'''

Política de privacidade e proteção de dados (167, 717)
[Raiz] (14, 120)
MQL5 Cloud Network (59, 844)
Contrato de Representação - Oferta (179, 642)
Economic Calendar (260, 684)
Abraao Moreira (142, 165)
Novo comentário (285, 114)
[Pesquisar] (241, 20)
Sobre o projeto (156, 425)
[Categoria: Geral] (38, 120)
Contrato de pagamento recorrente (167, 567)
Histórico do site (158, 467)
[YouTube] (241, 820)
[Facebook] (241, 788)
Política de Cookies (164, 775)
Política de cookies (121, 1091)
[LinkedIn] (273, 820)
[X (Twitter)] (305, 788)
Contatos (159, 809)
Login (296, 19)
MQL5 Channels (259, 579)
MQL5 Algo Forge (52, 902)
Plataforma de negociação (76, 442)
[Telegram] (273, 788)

'''

- _EXERCISE DETAILS_
Scan the entries above for the word "Contrato". Report the lines that hold it.

- _RESULT OF THIS TASK_
Contrato de Representação - Oferta (179, 642)
Contrato de pagamento recorrente (167, 567)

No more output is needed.